Indigenous people in Mondulkiri province called in the police and environment officials to visit a logging site in the Phnum Prech Wildlife Sanctuary after reports to a village leader were not acted upon.
Pu Neav village secretary Liv Kheam said on Monday that 10 indigenous people brought three environment officers and three police officers to the site they found in May.
He said bringing in the officials helped to avoid accusations that the community is misrepresenting forest crimes in the protected area. If it is also found that the village leader covered up the crimes, he could face prison time.
“We found the crime several months ago, but no one did anything. We reported it to the commune chief Chan Saman, but he said he was busy.
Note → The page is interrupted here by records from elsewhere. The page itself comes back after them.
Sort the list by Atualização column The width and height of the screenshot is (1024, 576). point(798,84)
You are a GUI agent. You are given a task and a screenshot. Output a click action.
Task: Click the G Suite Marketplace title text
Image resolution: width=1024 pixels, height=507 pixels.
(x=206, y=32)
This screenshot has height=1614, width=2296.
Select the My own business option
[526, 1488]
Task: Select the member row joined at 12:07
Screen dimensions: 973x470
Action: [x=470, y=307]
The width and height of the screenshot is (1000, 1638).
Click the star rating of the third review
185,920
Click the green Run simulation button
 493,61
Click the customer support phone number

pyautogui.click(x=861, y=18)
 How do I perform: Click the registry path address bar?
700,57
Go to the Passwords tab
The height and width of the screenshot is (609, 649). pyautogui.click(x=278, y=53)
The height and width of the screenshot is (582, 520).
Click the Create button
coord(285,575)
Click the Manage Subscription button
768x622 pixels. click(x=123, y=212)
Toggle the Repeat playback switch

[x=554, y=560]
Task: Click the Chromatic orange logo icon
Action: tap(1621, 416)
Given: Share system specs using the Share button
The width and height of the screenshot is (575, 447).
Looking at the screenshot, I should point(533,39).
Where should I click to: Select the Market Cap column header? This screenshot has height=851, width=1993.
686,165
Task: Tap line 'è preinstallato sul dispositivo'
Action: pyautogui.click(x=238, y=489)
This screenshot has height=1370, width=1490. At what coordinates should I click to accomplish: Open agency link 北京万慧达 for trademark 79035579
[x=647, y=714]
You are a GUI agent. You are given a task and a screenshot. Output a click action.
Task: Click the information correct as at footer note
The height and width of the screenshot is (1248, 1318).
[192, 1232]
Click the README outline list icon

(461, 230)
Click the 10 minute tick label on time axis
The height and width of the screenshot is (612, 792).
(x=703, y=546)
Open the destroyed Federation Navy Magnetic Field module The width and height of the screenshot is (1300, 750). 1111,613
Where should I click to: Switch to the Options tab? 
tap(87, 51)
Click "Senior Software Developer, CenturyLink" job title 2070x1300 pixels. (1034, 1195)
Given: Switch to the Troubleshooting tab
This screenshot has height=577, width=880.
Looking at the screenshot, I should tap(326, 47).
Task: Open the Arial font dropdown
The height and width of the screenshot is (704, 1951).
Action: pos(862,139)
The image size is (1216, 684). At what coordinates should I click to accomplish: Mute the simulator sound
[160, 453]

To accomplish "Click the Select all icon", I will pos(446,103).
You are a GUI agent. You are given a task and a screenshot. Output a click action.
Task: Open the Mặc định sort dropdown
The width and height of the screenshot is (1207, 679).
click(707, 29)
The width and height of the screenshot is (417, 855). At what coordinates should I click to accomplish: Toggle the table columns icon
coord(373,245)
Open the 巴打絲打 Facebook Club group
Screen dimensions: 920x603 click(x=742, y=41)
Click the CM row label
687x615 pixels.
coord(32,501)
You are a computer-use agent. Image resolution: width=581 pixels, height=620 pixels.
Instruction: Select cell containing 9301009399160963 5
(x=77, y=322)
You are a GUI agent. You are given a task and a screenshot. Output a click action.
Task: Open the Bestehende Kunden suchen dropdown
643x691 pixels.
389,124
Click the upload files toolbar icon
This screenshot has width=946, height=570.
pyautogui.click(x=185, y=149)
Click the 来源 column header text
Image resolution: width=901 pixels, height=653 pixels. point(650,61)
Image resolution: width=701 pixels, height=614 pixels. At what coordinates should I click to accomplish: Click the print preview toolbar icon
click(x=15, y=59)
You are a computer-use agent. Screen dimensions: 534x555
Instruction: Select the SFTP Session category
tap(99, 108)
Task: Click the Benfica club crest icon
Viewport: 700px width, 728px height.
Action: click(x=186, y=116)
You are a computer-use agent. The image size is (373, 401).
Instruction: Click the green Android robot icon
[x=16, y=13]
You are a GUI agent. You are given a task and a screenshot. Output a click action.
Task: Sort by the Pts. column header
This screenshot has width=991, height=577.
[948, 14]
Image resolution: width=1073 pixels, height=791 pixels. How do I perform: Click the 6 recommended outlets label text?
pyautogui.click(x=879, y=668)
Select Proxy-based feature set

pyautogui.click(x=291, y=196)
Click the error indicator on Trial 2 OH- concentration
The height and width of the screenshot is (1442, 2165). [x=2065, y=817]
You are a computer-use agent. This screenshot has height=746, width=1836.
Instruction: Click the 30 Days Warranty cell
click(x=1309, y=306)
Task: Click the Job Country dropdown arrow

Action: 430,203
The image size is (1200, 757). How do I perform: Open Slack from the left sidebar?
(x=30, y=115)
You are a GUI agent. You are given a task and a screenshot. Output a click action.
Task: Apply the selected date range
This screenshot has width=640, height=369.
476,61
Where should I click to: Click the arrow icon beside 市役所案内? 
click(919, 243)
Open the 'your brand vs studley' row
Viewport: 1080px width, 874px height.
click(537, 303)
“We brought environment officers and the police directly to the scene because we don’t want them to say that we are lying when they finally discover it,” Kheam said.
He claims many large trees that were felled were first-grade timber with a diameter of about 20-40cm.
One of the attending environment officers declined to comment. Memang commune police chief Korb Thun said he had not yet received any information from his officers at the site.
Saman denied allegations that he ignored forest crime in Memang village in the Phnom Prich Wildlife Sanctuary and insisted he always led commune police to investigate reported crimes.
“They didn’t report any forest crime (in Memang village)! So I do not like it. They didn’t report and said they reported.
“They never reported it to us. If they report, I have the authority in that commune to do something according to an order from the national level,” he said.
Adhoc’s Mondulkiri provincial coordinator Eang Mengly said local authorities must report forest offences to the court. If they pretend they do not know and don’t report the offence they have to face the law.
“According to Article 528 of the Criminal Code, authorities who know about the offences but do not take measures to prevent them will be sent to prison for one to three years and fined from two to six million riel ($488 to $1,463),” he said.